Eel grass is not a seaweed but a flowering plant that migrated to the sea, say scientists who have now mapped the eel grass genome. The study also shows that eel grass ( Zostera marina) is crucial in absorbing carbon dioxide in the soft sediments of the coasts.
Eel grasses form a carbon dioxide sink: “they store more carbon than tropical forests,” says Jeanine Olsen of the University of Groningen in the Netherlands who led the study.
Coastal sea grass ecosystems cover some 200,000 square kilometers, the study says. Those ecosystems account for an estimated 15 per cent of carbon fixed in global ocean, and also impact sulphur and nitrogen cycles.
The scientists argue that since sea grasses are the only flowering plants to have returned to the sea that is the most extreme adaptation a terrestrial (or even freshwater) species can undergo.
The science team says the Zostera marina genome is “an exceptional resource that supports a wide range of research themes, from the adaptation of marine ecosystems under climate warming and its role in carbon burial to unraveling the mechanisms of salinity tolerance that may further inform the assisted breeding of crop plants.”
Sea grasses form the backbone of one of the most productive and biodiverse ecosystems on Earth, rivaling coral reefs and rain forests in terms of the ecosystem services they provide to humans.

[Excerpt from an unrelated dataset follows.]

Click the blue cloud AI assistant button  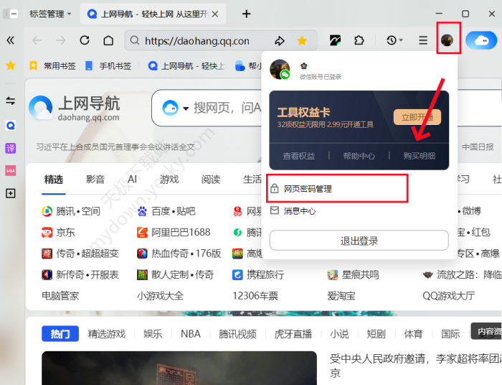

Sea grass meadows are part of the soft-sediment coastal ecosystems found in all continents, with the exception of Antarctica. They not only form a nursery for young fish and other organisms, but also protect the coastline from erosion and maintain water clarity. ‘
The study, which sequenced the genome of the eel grass taken from the Archipelago Sea off Finland. published today, in the journal Nature, is the work of an international consortium of 35 labs, most of them in Europe, working with researchers from the U.S. Department of Energy Joint Genome Institute.
The study showed that eel grasses are completely submerged marine flowering plants, called by science angiosperms. It shows that eel grass is a member of the ancient monocot family.
The monocots include about 60,000 species, flowering plants that first appear above the soil as a single leaf. They include orchids, “true grasses,” as well as rice, wheat, maize and “forage grasses” such as sugar cane, and the bamboos. According to Wikipedia, other economically important monocot crops include palms bananas , gingers, onions, garlic, lilies, daffodils, irises, amaryllis, bluebells and tulips.
Zostera marina is the first marine flowering plant have its genome fully sequenced. As well as finding the eel grass’s genetic ancestors the researchers were interested in understanding how the plant–and by extension other plants in the ecosystem–adapt to climate change.
As it adapted to an underwater, coastal lifestyle, eel grass gained genes that allowed it to live in saltwater but lost genes involved in traits associated with land-based plants.
Olsen called this “arguably the most extreme adaptation a terrestrial (and even a freshwater) species can undergo.”
What she describes as the “use it, lose it, or change it” scenario, eelgrass modified its cell walls. The eel grass cell wall is very different from normal plant cell walls and more like that of sea algae, similar to the cell in seaweeds. The eel grass has lost genes associated with light-sensing, pollination and regulation of internal water balance.
Eel grass lost its stomata (which are used by land plants to ‘breathe’) but also all of the genes involved in stomatal differentiation. “The genes have just gone, so there’s no way back to land for sea grass,” Olsen says. Sex is entirely underwater involving long naked sperm filaments especially adapted for underwater fertilization of the tiny flowers.
The team compared the eel grass genome to duck weed, one of the simplest flowering plants and Zostera marina’s closest sequenced relative. They noted differences in genes related to cell wall structure due to adaptations to freshwater or terrestrial conditions. For example, plants such as duckweed have seemingly lost genes that help plants retain water in the cell wall, while eel grass has regained these genes to better deal with osmotic stress at low tide.
“They have re-engineered themselves,” said Olsen of the changes affecting the eelgrass cell walls. “Crop breeders may benefit from lessons on how salt tolerance has evolved in these plants.”
With Zostera marina meadows stretching from Alaska to Baja California, and from the White Sea to southern Portugal, Olsen noted that these ecosystems afford researchers “a natural experiment to investigate rapid adaptation to warmer or colder waters, as well as to salinity tolerance, ocean acidification and light.”
Eel grass endangered
Jeremy Schmutz, head of the US Department of Energy’s genetic plant program, emphasized that while eel grasses are key players in coastal marine ecosystem functions and considered the “lungs of the sea,” they are also endangered. “There are estimates that nearly a third of the eel grass meadows worldwide have been destroyed by runoff into the ocean,” he said, “reducing their potential capabilities as carbon sinks. Thus, studying the adaptive capacity of eel grass is urgent to assist conservation efforts.”
An overarching question for Olsen’s team is how quickly eel grass can adapt to rapid climate change. The fact that Zostera marina grows along the coastline from Portugal to Scandinavia is being used as a natural experiment to investigate adaptation to warmer or colder water, as well as to salinity, ocean acidification and light.